Che cos'è la sindrome coronarica cronica (CCS)
La sindrome coronarica cronica è una condizione del cuore causata da un problema chiamato cardiopatia ischemica cronica. Questo significa che le arterie che portano il sangue al cuore sono progressivamente ostruite o danneggiate da un processo chiamato aterosclerosi, che può variare nel tempo. Questa situazione può essere migliorata con uno stile di vita sano, farmaci e, in alcuni casi, interventi medici.
I diversi scenari clinici della CCS
La CCS si presenta in modi diversi, e per questo le linee guida la suddividono in sei situazioni principali, ognuna con indicazioni specifiche per diagnosi e cura:
- Persone con sospetto di malattia coronarica e sintomi stabili simili all'angina (dolore o fastidio al petto), con o senza difficoltà a respirare.
- Persone con sospetto di malattia coronarica e nuovi sintomi di insufficienza cardiaca o problemi al ventricolo sinistro del cuore.
- Pazienti che hanno avuto un episodio acuto di malattia coronarica o un intervento di rivascolarizzazione (ripristino del flusso sanguigno) e che sono sintomatici, asintomatici o stabilizzati entro un anno.
- Pazienti con diagnosi o intervento di rivascolarizzazione avvenuti da più di un anno, con o senza sintomi.
- Persone con angina e sospetta malattia dei piccoli vasi o spasmi vascolari.
- Persone senza sintomi ma con malattia coronarica scoperta durante controlli di routine.
L'importanza dello stile di vita
Anche se può sembrare ovvio, le linee guida sottolineano quanto sia fondamentale mantenere abitudini sane, come una dieta equilibrata e l'esercizio fisico.
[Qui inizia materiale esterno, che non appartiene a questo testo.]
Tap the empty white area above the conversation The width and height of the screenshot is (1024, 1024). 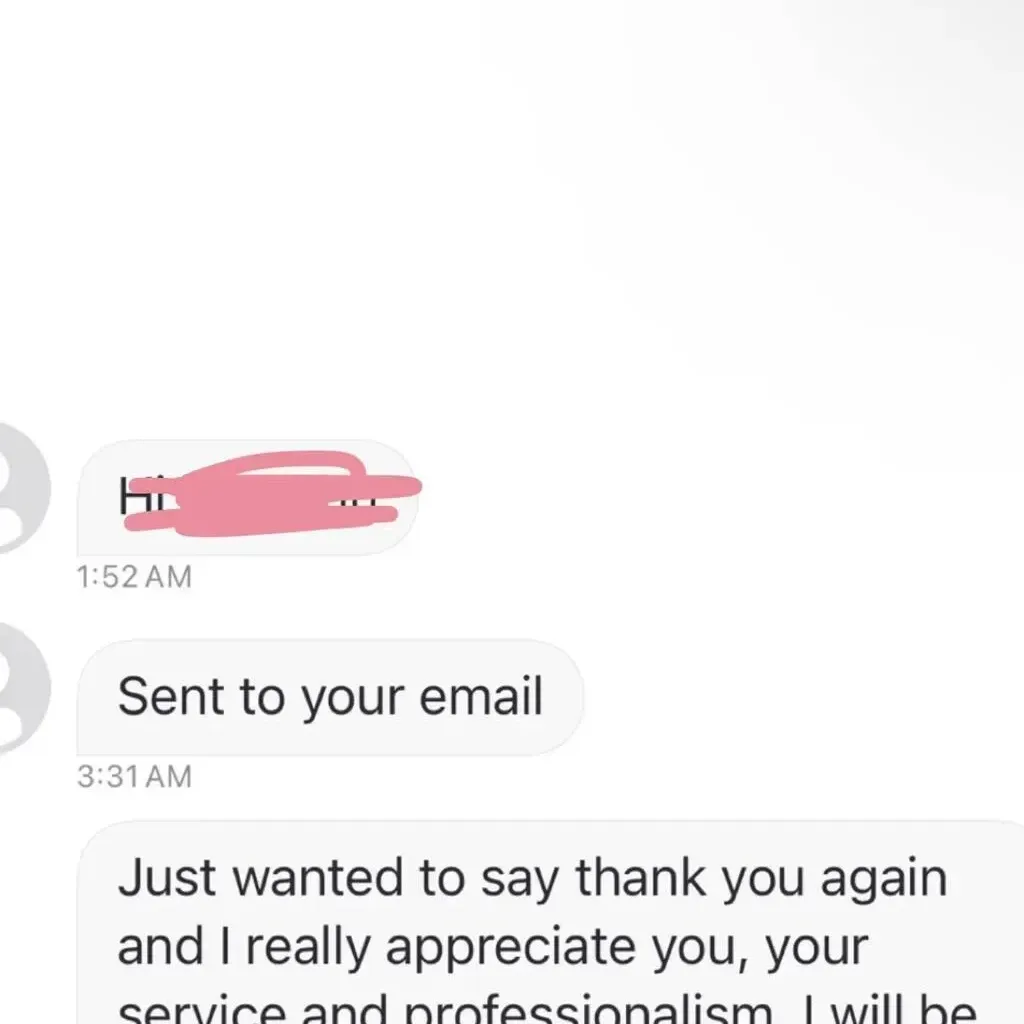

Questi aspetti aiutano a rallentare la progressione della malattia e migliorano i risultati anche nelle fasi avanzate della CCS. Spesso i medici si concentrano sui farmaci e sugli interventi, ma non bisogna dimenticare il ruolo chiave dello stile di vita.
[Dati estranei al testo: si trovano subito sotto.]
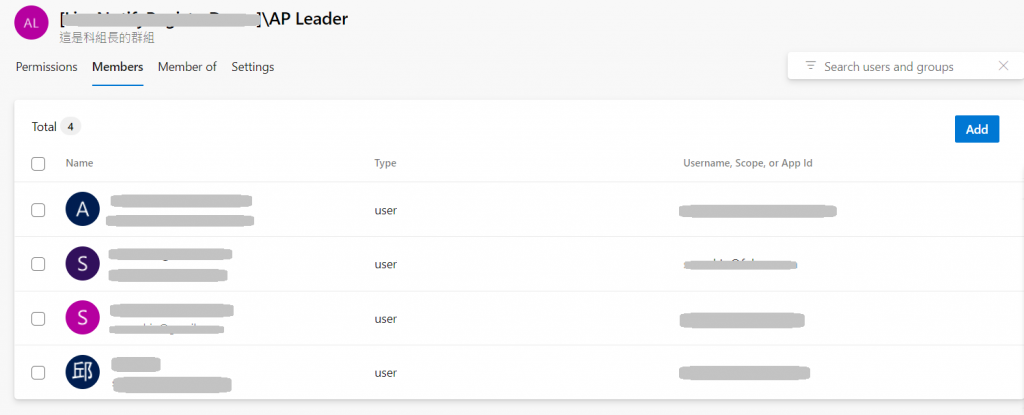Open the Permissions tab
This screenshot has height=415, width=1024.
[46, 67]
Nuove raccomandazioni per la terapia antitrombotica
Le linee guida introducono indicazioni aggiornate per l'uso di farmaci che prevengono la formazione di coaguli nel sangue (terapia antitrombotica), sia nei pazienti con ritmo cardiaco normale sia in quelli con fibrillazione atriale, un tipo di aritmia. In particolare, si consiglia in alcuni casi l'aggiunta di un secondo farmaco all'aspirina per ridurre il rischio di eventi ischemici, sempre valutando il rischio di sanguinamento. Ci sono anche indicazioni precise su come gestire questi farmaci dopo interventi di rivascolarizzazione.
Interventi guidati da misurazioni specifiche
Un'altra novità riguarda l'uso di un test chiamato riserva di flusso frazionario (FFR) per guidare l'intervento chiamato intervento coronarico percutaneo (PCI). Questo test aiuta a capire quali ostruzioni nelle arterie sono davvero importanti da trattare. Studi recenti mostrano che usare la PCI guidata da FFR può ridurre il rischio di infarto rispetto a curare solo con farmaci.
Farmaci specifici per l'insufficienza cardiaca
Le linee guida confermano l'uso di un farmaco chiamato sacubitril/valsartan nei pazienti con CCS che hanno anche insufficienza cardiaca con ridotta capacità di pompare il sangue, quando i trattamenti tradizionali non sono sufficienti.
Gestione dei livelli di grassi nel sangue e diabete
Per i pazienti con CCS, è importante controllare i livelli di grassi nel sangue (colesterolo e trigliceridi). Le raccomandazioni sono in linea con le più recenti indicazioni ESC sulla gestione del colesterolo. Inoltre, per chi ha anche il diabete, si suggerisce l'uso di farmaci specifici chiamati agonisti GLP-1 e inibitori SGLT2, che aiutano sia il cuore che il controllo della glicemia.
In conclusione
Le nuove linee guida ESC sulla sindrome coronarica cronica offrono un quadro aggiornato e completo per riconoscere e trattare questa malattia. Sottolineano l'importanza di uno stile di vita sano, l'uso appropriato di farmaci e interventi mirati, e propongono strategie personalizzate per diverse situazioni cliniche. Questo approccio aiuta a migliorare la qualità della vita e a ridurre i rischi di complicazioni.